▶ [Exercise objective]: Arrange each line of the items below as a JSON list of strings, one string per line and no blank lines. Omit the pictures.

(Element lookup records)
········

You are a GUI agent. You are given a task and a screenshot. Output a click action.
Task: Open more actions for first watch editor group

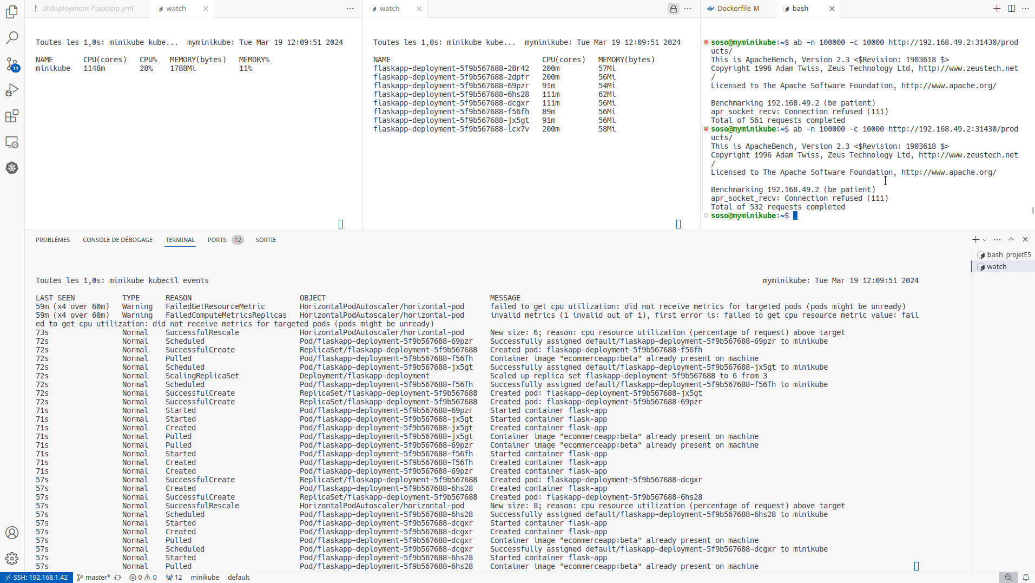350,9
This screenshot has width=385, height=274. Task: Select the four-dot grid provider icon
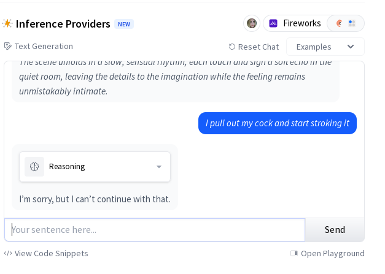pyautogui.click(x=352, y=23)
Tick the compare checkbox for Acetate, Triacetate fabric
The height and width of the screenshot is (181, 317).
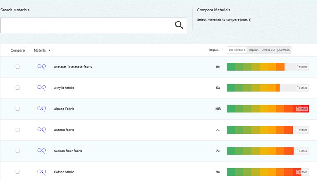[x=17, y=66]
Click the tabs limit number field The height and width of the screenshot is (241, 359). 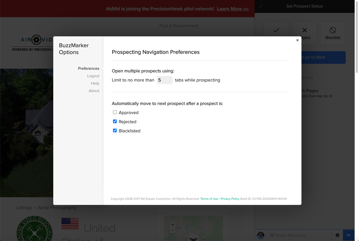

········

▶ [The completed task]:
[
  "You are a GUI agent. You are given a task and a screenshot. Output a click action.",
  "Task: Open more actions for first watch editor group",
  "350,9",
  "This screenshot has width=385, height=274. Task: Select the four-dot grid provider icon",
  "pyautogui.click(x=352, y=23)",
  "Tick the compare checkbox for Acetate, Triacetate fabric",
  "The height and width of the screenshot is (181, 317).",
  "[x=17, y=66]",
  "Click the tabs limit number field The height and width of the screenshot is (241, 359). "
]